依頼内容 1:
車いす利用の新人の研修参加に関する文章を読み、次の問いに答えよ。答えは問いと同じく (a)～(c) を付けて一行ずつ書くこと。
(a) 「人権研修」を主催しているのはどこか。
(b) 支社の人事担当と原課の調整で固まった方向性は何か。
(c) 立て替え払いにしようとした際、会計担当は何と言ってストップをかけたか。
依頼内容 2: 車いす利用の新人の研修参加に関する文章のうち、「ただ、その後の手続きについて」で始まり「計担当からストップがかかる。」で終わる部分を、一字も変えずに出力せよ。

対象の文章:
□ □ □

今年度から配属された、車いす利用の新人さん。
バスでしか行けない施設で行われる、受講必須の「人権研修」に、どうやって行ってもらおうか。
これが、先月初めごろから、私たちの懸念事項だった。

研修は本社の人事課が主催。
障がい者雇用枠で、半年前に採用を決めたのも本社人事課。
でも、本社人事課は、この「人権研修」受講について、動画研修などの代替措置や、交通機関利用についての配慮など、ほとんど検討していなかった。
当の彼女には、採用前に、すべて動画研修になるとか言っていたらしいけれど。

これを受けて、支社の人事担当に相談、私たち原課と人事担当で調整に入った。
「福祉タクシーを手配して、研修に参加してもらう」という方向性が固まった。
GW明けすぐに、支社長からの承認も、人事担当からとってもらった。
ただ、その後の手続きについて、私たち原課も人事担当も想定外、一筋縄では行かなかったのだ。

まず、支社で契約しているタクシー協会のタクシーチケットを利用するという手段をとると、とても高額。
次に、別のタクシー会社を手配したのだけれど、契約には間に合わないため立て替え払いにしようとすると、「立て替え払いは規定違反」と会計担当からストップがかかる。

□ □ □

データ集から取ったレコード
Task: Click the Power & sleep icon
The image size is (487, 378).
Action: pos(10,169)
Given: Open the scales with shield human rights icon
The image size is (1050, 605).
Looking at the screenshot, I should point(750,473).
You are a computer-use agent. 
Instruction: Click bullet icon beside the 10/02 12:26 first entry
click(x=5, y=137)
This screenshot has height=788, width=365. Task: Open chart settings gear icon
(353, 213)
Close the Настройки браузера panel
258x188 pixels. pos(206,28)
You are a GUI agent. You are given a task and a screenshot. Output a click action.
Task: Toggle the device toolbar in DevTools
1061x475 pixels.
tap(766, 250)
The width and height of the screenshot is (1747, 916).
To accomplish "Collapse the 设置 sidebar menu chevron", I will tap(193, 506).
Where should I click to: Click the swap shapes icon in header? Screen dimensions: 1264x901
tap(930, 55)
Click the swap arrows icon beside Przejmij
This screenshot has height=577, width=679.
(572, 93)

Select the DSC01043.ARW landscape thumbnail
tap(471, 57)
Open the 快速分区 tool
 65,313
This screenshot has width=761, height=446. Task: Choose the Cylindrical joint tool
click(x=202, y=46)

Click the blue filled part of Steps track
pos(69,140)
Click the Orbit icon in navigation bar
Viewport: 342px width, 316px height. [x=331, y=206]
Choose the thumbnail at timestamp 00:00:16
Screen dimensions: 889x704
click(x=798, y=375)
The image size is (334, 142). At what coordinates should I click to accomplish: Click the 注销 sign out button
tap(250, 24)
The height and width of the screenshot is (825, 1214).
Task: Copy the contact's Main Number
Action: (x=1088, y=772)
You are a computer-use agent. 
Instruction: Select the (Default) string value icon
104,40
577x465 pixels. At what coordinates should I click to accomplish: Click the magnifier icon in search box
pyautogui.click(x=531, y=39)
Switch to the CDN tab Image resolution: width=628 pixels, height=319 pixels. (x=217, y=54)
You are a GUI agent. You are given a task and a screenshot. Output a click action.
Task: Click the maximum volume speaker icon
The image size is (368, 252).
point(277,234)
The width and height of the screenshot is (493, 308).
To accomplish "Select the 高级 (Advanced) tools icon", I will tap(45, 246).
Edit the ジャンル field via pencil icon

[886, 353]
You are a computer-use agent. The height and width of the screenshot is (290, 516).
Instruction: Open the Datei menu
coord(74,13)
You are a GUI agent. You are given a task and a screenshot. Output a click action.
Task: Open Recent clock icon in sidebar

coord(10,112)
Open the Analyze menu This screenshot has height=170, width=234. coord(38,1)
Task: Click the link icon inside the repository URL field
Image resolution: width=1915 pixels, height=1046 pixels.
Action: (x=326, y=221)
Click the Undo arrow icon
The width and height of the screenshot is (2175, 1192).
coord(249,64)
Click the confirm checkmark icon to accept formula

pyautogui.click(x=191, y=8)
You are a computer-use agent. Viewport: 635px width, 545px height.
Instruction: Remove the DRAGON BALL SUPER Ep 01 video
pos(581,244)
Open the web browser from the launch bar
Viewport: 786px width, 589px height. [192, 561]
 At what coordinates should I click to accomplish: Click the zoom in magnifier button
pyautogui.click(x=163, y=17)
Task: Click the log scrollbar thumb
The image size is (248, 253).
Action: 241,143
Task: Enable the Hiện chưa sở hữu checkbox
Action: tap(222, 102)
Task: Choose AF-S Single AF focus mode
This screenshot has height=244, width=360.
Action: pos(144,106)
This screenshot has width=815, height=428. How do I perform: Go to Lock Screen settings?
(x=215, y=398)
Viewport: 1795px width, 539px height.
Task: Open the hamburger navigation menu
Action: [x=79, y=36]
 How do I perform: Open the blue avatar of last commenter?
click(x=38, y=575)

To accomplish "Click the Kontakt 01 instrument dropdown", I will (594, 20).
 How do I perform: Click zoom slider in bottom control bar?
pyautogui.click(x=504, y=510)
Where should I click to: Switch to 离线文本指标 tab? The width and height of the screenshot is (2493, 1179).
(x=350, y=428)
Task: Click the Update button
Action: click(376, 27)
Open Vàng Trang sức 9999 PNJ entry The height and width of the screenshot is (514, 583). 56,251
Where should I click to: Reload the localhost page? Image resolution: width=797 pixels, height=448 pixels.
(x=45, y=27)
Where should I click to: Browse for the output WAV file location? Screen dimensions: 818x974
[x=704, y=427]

□ □ □

出力結果 1:
(a) 本社の人事課
(b) 福祉タクシーを手配して、研修に参加してもらうこと
(c) 「立て替え払いは規定違反」

出力結果 2:
ただ、その後の手続きについて、私たち原課も人事担当も想定外、一筋縄では行かなかったのだ。

まず、支社で契約しているタクシー協会のタクシーチケットを利用するという手段をとると、とても高額。
次に、別のタクシー会社を手配したのだけれど、契約には間に合わないため立て替え払いにしようとすると、「立て替え払いは規定違反」と会計担当からストップがかかる。